SEITENAUSZUG -
%%
Mit Hubschrauber und SEK

400 Polizisten durchsuchen acht Wohnungen der linken Szene nach Anschlägen

  • Martin Kröger
  • Lesedauer: 3 Min.

Die Polizisten kamen im Morgengrauen. Gegen sechs Uhr riegelten Einsatzkräfte die Rigaer Straße in Friedrichshain ab. Zu Beginn des Einsatzes wurde auch ein Hubschrauber eingesetzt, ein Sondereinsatzkommando der Polizei stand ebenfalls bereit. Im Anschluss brachen die Beamten mit einem Trennschleifer die Tür zum alternativen Hausprojekt Rigaer Straße 94 auf, in dem auch das linke Lokal »Kadterschmiede« untergebracht ist. »Wir haben in der Rigaer Straße im vergangenen Jahr schlechte Erfahrungen gemacht, als wir bei einem Einsatz heftige Gegenwehr erfuhren«, begründete Polizeisprecher Stefan Redlich den massiven Einsatz. Doch außer ein bisschen lärmender Musik blieb es am Mittwochmorgen ruhig. »Der Einsatz verlief friedlich«, erklärte Polizeisprecher Redlich. Eine Räumung des Gebäudes sei nicht vorgesehen gewesen.

Berlinweit wurden aufgrund richterlicher Anordnungen am Mittwoch insgesamt acht Wohnungen in den Bezirken Mitte, Neukölln und Friedrichshain-Kreuzberg von der Polizei durchsucht. Hintergrund für die Razzien gegen die linke Szene sind zwei laufende Verfahren der Staatsanwaltschaft: Zum einen wird gegen sieben Beschuldigte ermittelt, weil sie sich an einer Serie von Angriffen auf Jobcenter und die SPD-Landesgeschäftsstelle Anfang Mai beteiligt haben sollen.
%%
GELESENES ANWENDEN -
a - Gib aus dem Artikel über die Durchsuchungen den Abschnitt wörtlich wieder, angefangen bei „Die Polizisten kamen“ und weiter bis einschließlich „nicht vorgesehen gewesen.“.
b - Schreib den Artikel über die Durchsuchungen in der linken Szene im Anschluss an seinen letzten Satz weiter.
Die Daten weiter unten brauchst du dafür nicht.

BEREITGESTELLTE DATEN -
%%
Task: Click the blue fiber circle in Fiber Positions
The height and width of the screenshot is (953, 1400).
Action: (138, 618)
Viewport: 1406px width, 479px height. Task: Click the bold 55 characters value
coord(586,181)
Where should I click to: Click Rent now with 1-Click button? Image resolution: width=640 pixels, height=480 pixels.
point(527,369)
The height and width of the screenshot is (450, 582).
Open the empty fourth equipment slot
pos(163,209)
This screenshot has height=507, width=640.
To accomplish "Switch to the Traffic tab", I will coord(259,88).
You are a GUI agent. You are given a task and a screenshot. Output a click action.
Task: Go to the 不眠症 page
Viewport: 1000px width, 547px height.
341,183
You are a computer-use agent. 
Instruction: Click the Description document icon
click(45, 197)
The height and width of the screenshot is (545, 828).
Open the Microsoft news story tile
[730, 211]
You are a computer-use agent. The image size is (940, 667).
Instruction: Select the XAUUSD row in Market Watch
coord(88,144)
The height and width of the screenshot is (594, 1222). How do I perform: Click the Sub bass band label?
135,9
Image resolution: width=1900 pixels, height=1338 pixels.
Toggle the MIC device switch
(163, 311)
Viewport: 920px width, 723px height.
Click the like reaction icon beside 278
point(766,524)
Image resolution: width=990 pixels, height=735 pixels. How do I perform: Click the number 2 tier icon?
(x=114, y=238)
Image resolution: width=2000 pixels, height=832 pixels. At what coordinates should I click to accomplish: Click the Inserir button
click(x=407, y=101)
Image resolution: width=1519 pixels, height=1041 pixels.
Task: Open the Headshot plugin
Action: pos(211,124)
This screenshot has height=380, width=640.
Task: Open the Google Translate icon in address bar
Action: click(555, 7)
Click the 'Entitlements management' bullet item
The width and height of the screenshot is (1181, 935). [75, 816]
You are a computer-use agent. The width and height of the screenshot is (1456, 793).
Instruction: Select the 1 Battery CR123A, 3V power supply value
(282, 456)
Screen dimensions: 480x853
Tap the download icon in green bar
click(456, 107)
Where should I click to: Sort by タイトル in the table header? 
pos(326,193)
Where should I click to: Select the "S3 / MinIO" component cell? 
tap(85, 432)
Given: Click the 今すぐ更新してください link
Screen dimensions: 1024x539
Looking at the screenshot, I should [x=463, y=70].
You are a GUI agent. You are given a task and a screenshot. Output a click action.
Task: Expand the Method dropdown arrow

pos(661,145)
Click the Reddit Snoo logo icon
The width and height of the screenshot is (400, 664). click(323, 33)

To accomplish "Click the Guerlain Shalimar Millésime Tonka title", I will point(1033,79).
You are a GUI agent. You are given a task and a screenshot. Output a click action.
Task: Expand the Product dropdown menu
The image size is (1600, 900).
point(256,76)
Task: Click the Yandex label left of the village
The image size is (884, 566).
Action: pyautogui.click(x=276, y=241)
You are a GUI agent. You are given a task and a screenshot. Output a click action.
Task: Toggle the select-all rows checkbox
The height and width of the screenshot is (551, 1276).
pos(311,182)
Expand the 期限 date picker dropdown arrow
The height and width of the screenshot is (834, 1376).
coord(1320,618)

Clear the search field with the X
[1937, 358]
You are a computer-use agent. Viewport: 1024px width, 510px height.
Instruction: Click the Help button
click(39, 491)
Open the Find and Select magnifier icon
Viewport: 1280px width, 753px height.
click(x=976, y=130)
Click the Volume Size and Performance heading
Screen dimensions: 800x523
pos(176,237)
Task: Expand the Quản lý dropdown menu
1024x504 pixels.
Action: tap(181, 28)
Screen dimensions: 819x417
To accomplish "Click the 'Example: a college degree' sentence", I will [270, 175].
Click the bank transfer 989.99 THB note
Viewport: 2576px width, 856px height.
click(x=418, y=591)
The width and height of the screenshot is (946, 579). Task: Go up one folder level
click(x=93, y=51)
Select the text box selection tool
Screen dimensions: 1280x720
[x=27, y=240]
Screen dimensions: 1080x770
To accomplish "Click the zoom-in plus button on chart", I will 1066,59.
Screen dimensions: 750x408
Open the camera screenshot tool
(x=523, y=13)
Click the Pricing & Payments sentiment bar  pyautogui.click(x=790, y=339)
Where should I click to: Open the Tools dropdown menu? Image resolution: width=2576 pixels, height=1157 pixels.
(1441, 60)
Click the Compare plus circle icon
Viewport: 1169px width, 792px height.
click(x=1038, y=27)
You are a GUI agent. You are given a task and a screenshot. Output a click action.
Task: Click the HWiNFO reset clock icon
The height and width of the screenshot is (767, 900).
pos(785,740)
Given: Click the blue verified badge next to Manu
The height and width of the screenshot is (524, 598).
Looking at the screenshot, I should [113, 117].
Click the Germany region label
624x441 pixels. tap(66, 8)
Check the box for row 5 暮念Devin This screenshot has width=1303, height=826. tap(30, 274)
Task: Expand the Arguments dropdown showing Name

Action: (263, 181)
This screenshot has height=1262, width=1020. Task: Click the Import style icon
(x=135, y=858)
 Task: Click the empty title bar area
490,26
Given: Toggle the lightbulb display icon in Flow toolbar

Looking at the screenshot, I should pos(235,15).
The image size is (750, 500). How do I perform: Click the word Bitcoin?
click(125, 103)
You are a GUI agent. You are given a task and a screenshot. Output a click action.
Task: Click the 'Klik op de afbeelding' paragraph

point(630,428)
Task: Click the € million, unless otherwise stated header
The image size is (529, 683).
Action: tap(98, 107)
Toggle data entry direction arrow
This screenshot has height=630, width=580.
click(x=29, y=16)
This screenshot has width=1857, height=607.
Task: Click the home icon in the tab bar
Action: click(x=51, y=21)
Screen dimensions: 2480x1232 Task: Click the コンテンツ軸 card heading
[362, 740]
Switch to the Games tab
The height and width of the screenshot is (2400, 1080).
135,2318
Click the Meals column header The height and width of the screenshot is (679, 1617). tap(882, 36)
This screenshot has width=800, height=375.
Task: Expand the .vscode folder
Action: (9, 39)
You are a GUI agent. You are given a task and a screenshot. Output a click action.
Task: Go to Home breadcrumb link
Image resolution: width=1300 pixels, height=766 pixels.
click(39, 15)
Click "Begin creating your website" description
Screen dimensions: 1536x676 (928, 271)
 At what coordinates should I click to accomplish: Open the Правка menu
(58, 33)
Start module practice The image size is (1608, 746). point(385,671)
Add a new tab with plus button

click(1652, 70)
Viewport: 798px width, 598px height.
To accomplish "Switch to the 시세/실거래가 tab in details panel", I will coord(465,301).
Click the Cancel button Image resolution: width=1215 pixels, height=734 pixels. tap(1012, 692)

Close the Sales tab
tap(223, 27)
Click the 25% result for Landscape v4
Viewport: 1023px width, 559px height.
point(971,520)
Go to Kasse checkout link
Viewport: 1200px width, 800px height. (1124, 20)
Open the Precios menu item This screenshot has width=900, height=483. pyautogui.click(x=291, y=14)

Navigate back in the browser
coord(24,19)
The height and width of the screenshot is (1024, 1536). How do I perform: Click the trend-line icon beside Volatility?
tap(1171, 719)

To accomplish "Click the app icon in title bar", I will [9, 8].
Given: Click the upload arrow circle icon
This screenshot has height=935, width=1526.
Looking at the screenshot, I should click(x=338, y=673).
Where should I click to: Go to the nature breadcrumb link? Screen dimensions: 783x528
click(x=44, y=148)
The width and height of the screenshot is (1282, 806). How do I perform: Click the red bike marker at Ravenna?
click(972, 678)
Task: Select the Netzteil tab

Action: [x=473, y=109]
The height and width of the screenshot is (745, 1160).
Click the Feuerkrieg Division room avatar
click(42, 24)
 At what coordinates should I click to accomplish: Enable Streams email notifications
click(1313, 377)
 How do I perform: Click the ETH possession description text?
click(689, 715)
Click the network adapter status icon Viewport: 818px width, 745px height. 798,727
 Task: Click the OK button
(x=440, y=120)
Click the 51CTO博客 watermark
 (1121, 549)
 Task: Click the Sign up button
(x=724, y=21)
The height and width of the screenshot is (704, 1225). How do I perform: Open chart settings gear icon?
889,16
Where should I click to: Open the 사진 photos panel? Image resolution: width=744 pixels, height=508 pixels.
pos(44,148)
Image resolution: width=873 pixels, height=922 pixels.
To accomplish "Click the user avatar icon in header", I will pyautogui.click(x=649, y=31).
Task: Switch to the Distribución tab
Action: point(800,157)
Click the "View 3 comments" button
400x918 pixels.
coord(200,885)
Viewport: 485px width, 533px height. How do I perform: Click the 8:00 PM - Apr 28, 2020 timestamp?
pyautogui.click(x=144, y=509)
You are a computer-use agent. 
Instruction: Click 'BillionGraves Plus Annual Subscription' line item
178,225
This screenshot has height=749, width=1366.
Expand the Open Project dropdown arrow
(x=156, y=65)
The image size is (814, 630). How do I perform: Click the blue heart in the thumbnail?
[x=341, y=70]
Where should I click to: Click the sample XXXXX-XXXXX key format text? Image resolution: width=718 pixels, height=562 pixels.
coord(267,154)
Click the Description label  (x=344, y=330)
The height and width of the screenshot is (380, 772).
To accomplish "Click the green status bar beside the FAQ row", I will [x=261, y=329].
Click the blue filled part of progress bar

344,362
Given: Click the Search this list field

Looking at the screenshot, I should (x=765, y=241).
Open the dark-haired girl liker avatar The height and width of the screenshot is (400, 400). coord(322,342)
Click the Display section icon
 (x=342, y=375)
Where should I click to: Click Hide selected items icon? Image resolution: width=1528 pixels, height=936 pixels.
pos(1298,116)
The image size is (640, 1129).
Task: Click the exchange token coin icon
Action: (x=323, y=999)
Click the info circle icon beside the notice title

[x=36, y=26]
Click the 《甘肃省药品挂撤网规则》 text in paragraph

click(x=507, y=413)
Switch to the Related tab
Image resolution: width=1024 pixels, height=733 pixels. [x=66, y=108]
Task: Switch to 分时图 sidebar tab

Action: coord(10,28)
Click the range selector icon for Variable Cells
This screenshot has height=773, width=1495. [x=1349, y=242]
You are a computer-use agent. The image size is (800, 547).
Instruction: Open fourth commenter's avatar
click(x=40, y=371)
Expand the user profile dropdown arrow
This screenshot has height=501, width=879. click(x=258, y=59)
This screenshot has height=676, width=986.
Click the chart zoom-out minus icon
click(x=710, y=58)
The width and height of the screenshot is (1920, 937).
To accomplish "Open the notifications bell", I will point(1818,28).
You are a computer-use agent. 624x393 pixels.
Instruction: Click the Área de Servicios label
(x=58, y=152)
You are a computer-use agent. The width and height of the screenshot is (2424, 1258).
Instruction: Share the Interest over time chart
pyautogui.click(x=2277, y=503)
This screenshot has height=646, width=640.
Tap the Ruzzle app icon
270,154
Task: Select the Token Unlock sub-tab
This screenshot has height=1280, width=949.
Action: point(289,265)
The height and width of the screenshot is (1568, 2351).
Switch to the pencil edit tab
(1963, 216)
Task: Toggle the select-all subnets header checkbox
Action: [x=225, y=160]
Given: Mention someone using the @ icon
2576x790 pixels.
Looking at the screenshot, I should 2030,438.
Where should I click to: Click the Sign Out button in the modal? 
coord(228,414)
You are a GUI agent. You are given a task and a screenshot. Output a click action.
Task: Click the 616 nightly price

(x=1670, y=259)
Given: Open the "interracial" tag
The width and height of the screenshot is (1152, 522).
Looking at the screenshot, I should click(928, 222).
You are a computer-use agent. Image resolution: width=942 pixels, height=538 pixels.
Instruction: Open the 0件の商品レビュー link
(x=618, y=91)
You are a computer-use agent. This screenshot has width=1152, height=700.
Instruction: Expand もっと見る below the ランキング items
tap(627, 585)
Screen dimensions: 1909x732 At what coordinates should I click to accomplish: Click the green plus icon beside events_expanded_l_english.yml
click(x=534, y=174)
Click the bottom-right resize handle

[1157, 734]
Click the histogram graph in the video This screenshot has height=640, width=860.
%%
ANTWORTEN -
a -
Die Polizisten kamen im Morgengrauen. Gegen sechs Uhr riegelten Einsatzkräfte die Rigaer Straße in Friedrichshain ab. Zu Beginn des Einsatzes wurde auch ein Hubschrauber eingesetzt, ein Sondereinsatzkommando der Polizei stand ebenfalls bereit. Im Anschluss brachen die Beamten mit einem Trennschleifer die Tür zum alternativen Hausprojekt Rigaer Straße 94 auf, in dem auch das linke Lokal »Kadterschmiede« untergebracht ist. »Wir haben in der Rigaer Straße im vergangenen Jahr schlechte Erfahrungen gemacht, als wir bei einem Einsatz heftige Gegenwehr erfuhren«, begründete Polizeisprecher Stefan Redlich den massiven Einsatz. Doch außer ein bisschen lärmender Musik blieb es am Mittwochmorgen ruhig. »Der Einsatz verlief friedlich«, erklärte Polizeisprecher Redlich. Eine Räumung des Gebäudes sei nicht vorgesehen gewesen.

b -
Das zweite Ermittlungsverfahren richtet sich gegen einen Bewohner des Hausprojekts Rigaer Straße 94. Gegen ihn ermittelt die Berliner Staatsanwaltschaft wegen versuchten Mordes. »Es gab einen Beschluss, dass meinem Mandaten die DNA abgenommen wird, danach konnte er wieder gehen«, sagte Anwalt Sven Richwin. Dem Verdächtigen wird vorgeworfen, sich Anfang Juni an einem Angriff von einer Gruppe aus 40 Vermummten auf Polizisten am Kottbusser Tor in Kreuzberg beteiligt zu haben, die zu diesem Zeitpunkt eine Drogenkontrolle durchführten. Dabei soll laut Polizei ein geworfener Brandsatz beinahe eine 27-jährige Polizistin getroffen haben, ein Zweiter traf einen Einsatzwagen der Polizei, der kurzzeitig in Flammen stand.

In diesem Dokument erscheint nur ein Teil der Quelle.